Master Garraed Galbraith, onetime Bard of Ealdormere, (the current Bard of Ealdormere is Justinian), taught a class in Words and Music, about creating a tune that goes with your words. As a longtime writer and brand new songwriter, this was exactly what I was looking for, and judging by the eager faces in the room, I was far from alone. Unfortunately the advice, while valuable, did not make the process easy! But we all did go away feeling energized and a whole lot better informed.

That night’s dinner was a formally served feast, and the Crown of Ealdormere made a last-minute decision to attend. The Cooks had spent the day outdoing themselves and creating a symphony of flavor. The entertainment at dinner was equally splendid. My heartfelt gratitude to the organizational genius who decided the two streams of classes should be combined into a single event; the bards were far better fed than we could have managed for ourselves, and the cooks had an extremely articulate group of diners to praise their efforts. Myself, I think the bards got the better of that deal.

The unforgettable moment of the evening came when the Ealdormereans sang en masse their kingdom anthem, "Rise," by Hector. The song, the night, the moment were superb. The rafters literally rang. I had never heard the song before and I wept all over my table napkin.

After dinner, a bardic circle was planned. It was to be my very first circle ever, and I confessed to a few people that I was intimidated. To perform in front of this assembly felt a bit like losing one's virginity to Errol Flynn. But it didn't turn out like that at all. My piece was well received, and I learned of the Ealdormerean custom of ring-giving. One who finds a bard’s performance inspiring gives a ring as a token. Within a year and a day, the recipient must find another performer who inspires them, and pass the ring on. I look forward to spreading this custom at home in the barony.

To mention all of the excellent performances I heard that night – songs, stories, and instrumental performances – would take pages. It was four a.m. when I headed for my bed, and I left behind a dozen gentles, still apparently tireless, whom I understand continued until daylight.

Classes continued on Sunday; the most memorable was the discussion on the nature of humor led by Master John Inchingham and Master Cerian Cantwr. After lunch I wandered off into the forest – the site was beautifully unspoiled and we had perfect weather in which to enjoy it – and composed a filk song about my experience. I trotted the song out at Sunday night's bardic circle, where to my delight people not only sang but drummed along, and I was honored to receive two more tokens.

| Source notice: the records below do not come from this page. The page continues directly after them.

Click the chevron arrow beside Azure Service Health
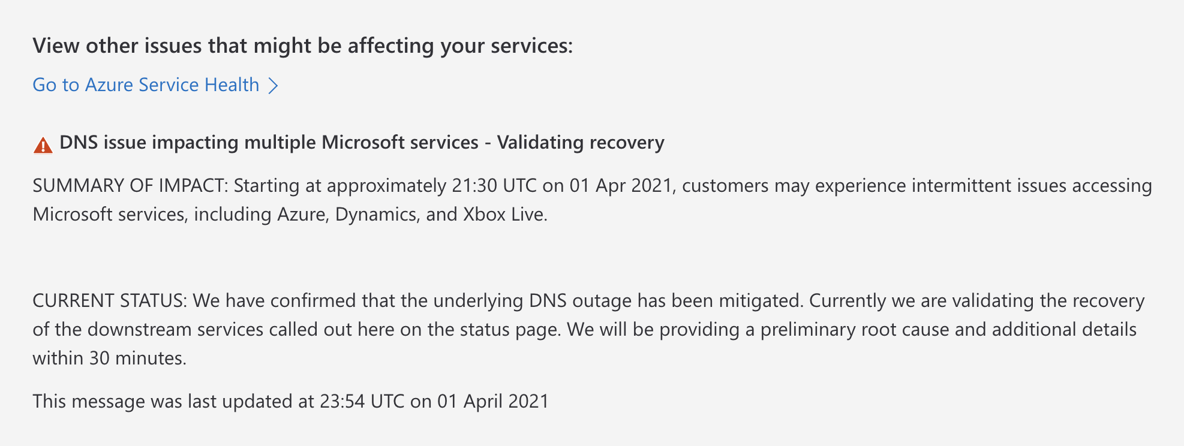The image size is (1184, 446). (x=273, y=86)
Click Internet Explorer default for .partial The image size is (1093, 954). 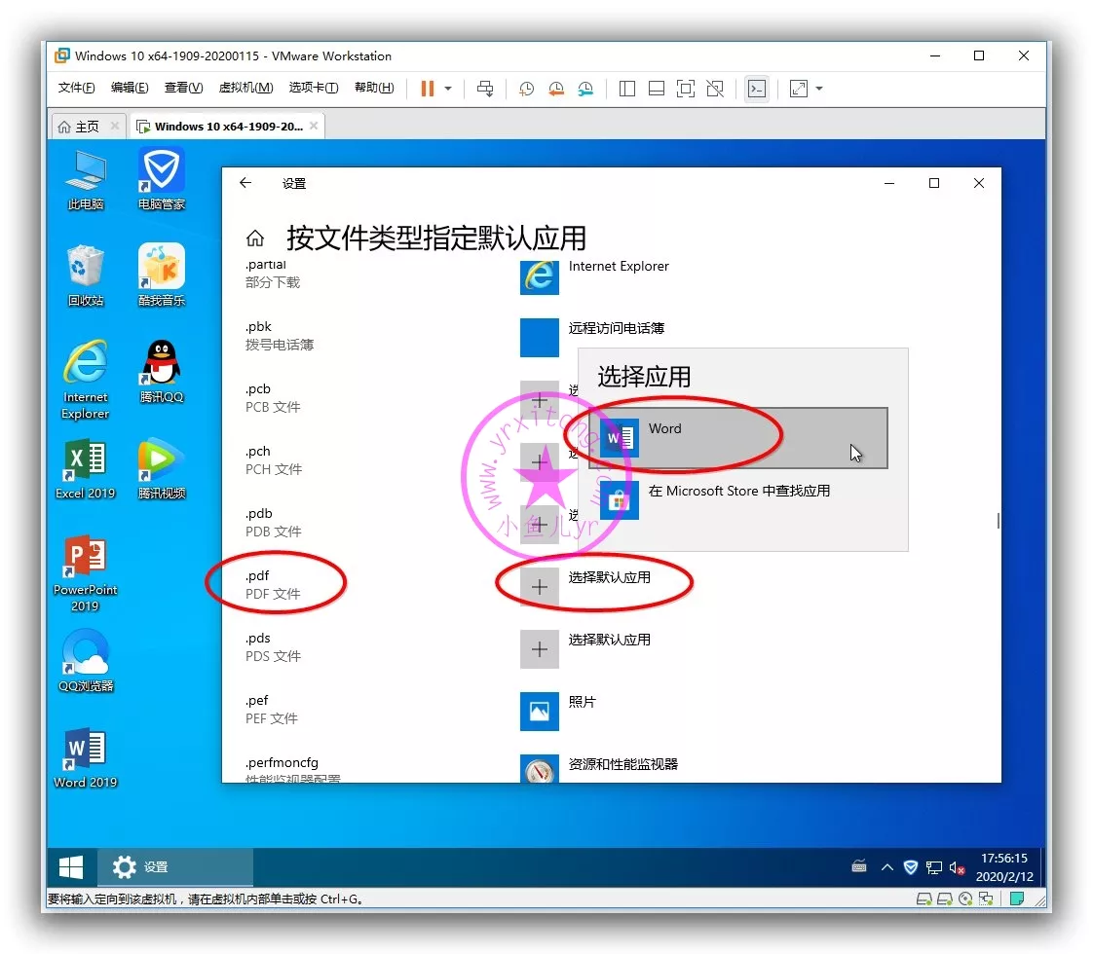point(618,267)
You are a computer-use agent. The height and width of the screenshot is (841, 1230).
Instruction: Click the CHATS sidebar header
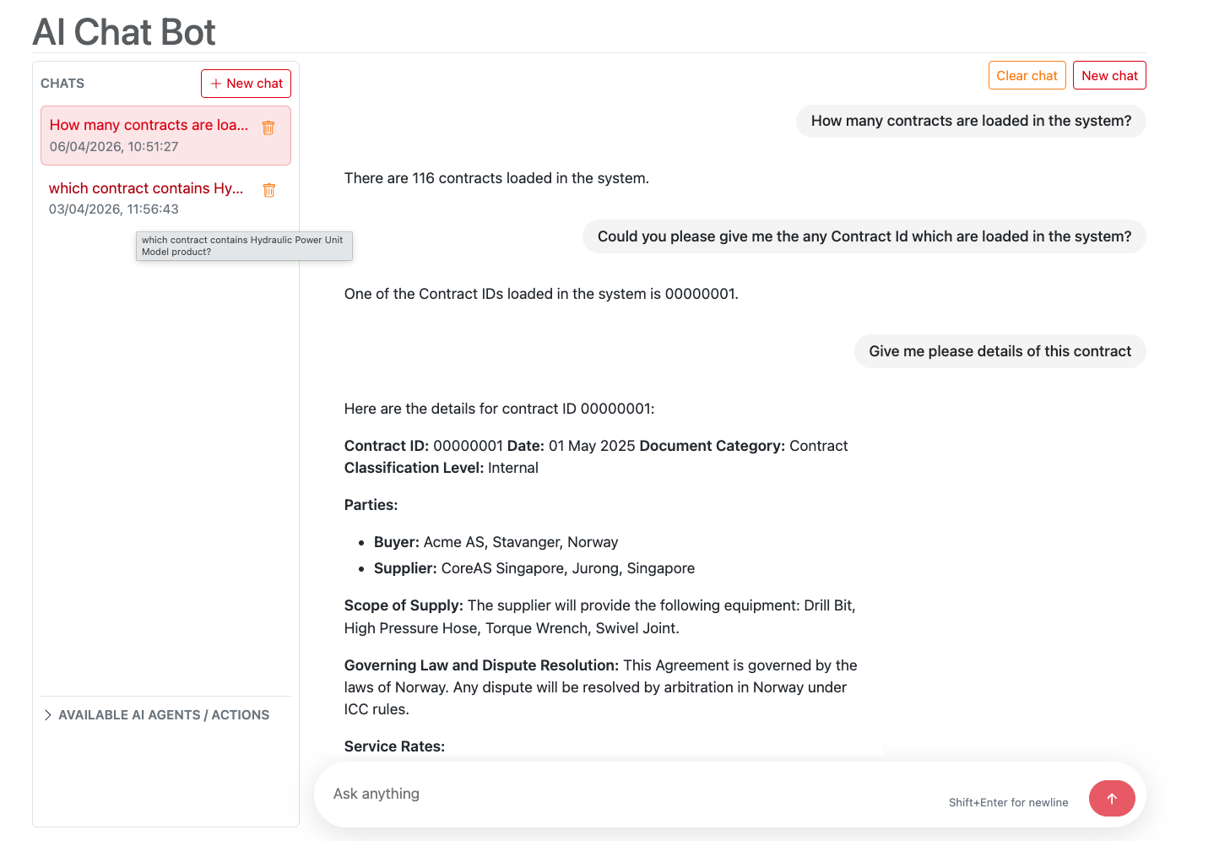click(x=62, y=84)
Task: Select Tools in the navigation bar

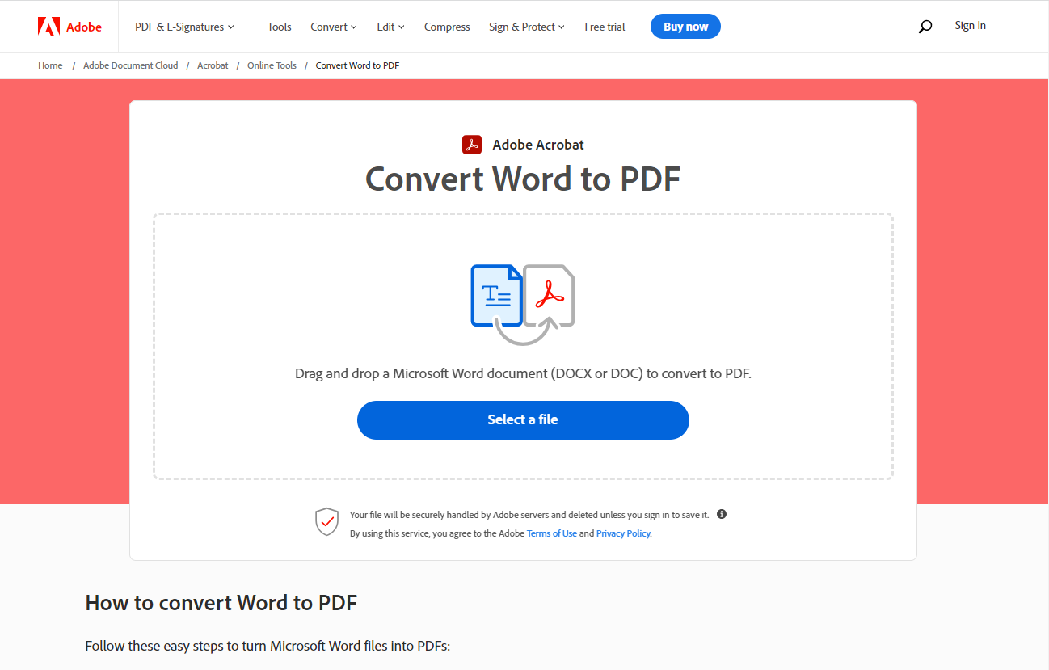Action: click(279, 26)
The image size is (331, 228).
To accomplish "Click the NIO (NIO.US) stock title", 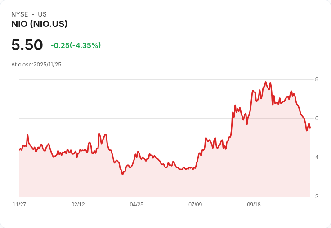I will coord(39,24).
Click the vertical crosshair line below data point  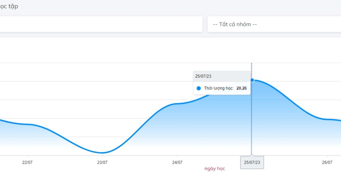click(x=251, y=128)
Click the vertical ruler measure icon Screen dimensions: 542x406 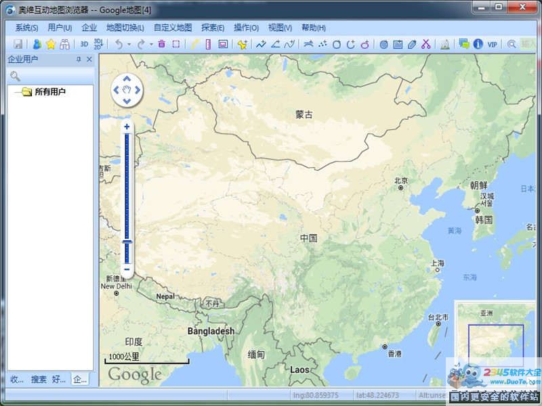[x=208, y=44]
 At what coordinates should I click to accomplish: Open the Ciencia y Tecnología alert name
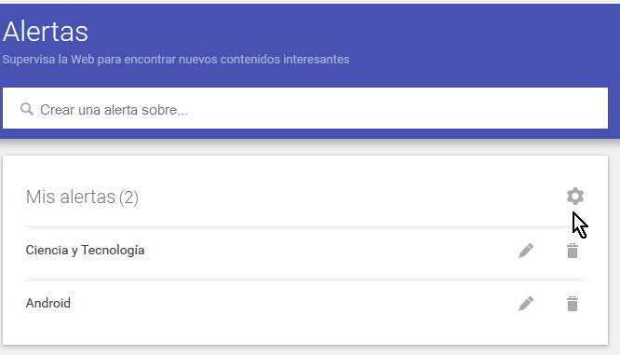coord(85,251)
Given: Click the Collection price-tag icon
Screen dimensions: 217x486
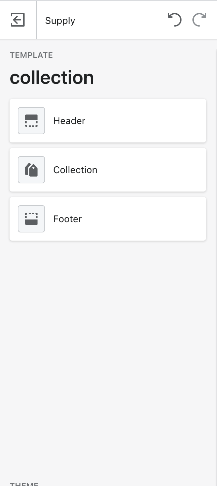Looking at the screenshot, I should pyautogui.click(x=31, y=170).
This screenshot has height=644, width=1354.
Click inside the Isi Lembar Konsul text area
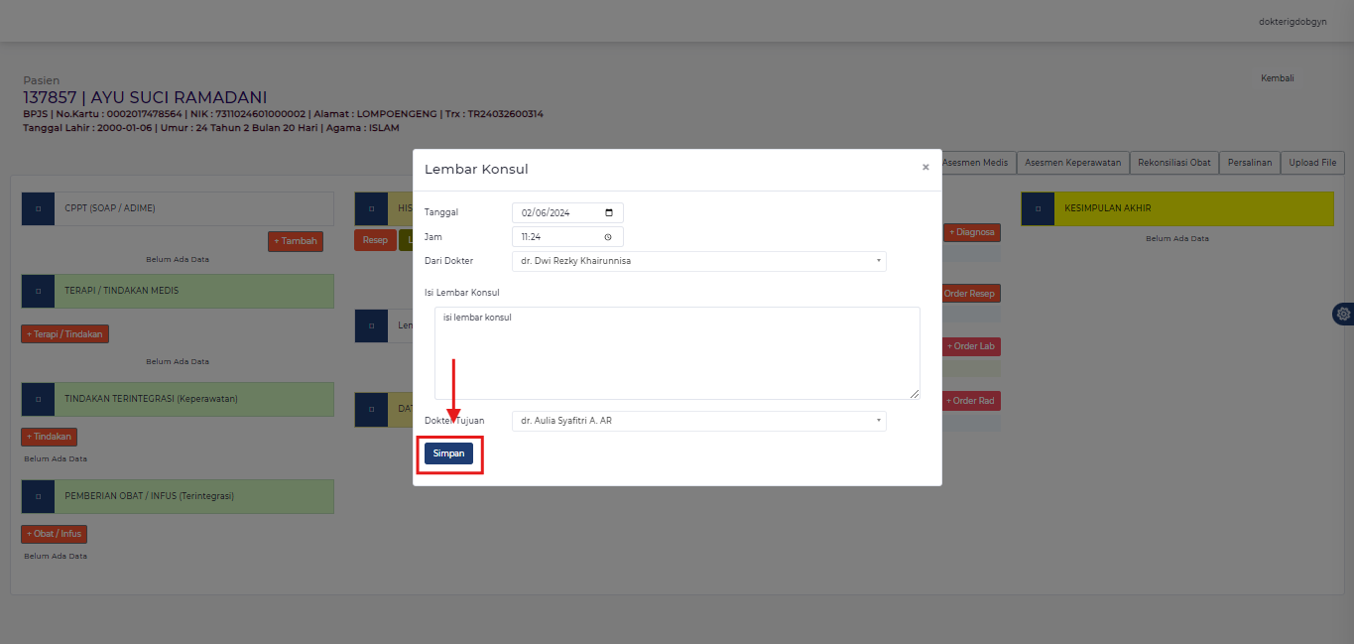677,353
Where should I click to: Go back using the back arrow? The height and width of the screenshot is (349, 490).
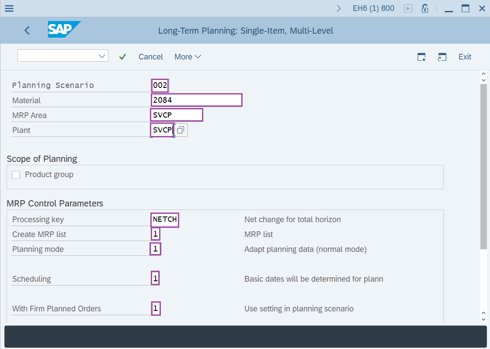point(27,31)
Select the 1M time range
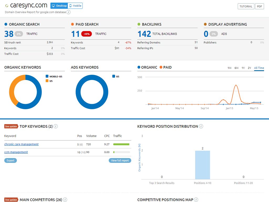The height and width of the screenshot is (202, 269). pyautogui.click(x=229, y=68)
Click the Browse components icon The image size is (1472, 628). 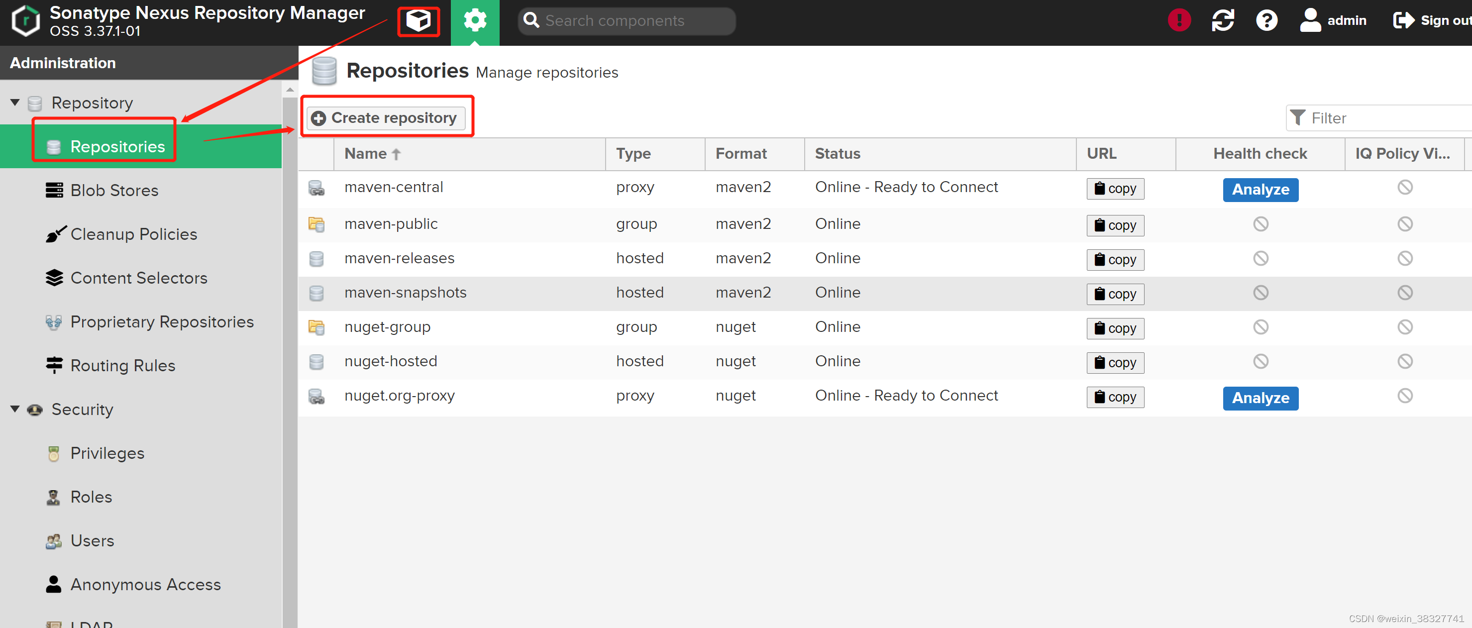click(x=421, y=20)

On Monday morning before leaving, I made a list of all I had accomplished at the event. I had given the first public performances of two original songs and one poem. I had composed a tune for a new ballad and written words for a filk song. I had worked with a master storyteller on developing a story from a short poem of mine, made a list of five ideas for new projects, attended nine classes, and written a suggestive limerick about a knight and a countess. On the way home in the car, I composed another song, words and music. I got all this done, not because I am so brilliant, but because the event was so effective at accomplishing what it was designed to do. And everyone who was there had the opportunity to do as much.

The entire event was exceptionally well organized, the needs of the students considered and catered for so that all we had to do was learn and enjoy. The level of enthusiasm of the teachers and staff was far above the norm. Everyone I spoke to was eager to talk, to share and to listen. The keynote of the weekend was joy.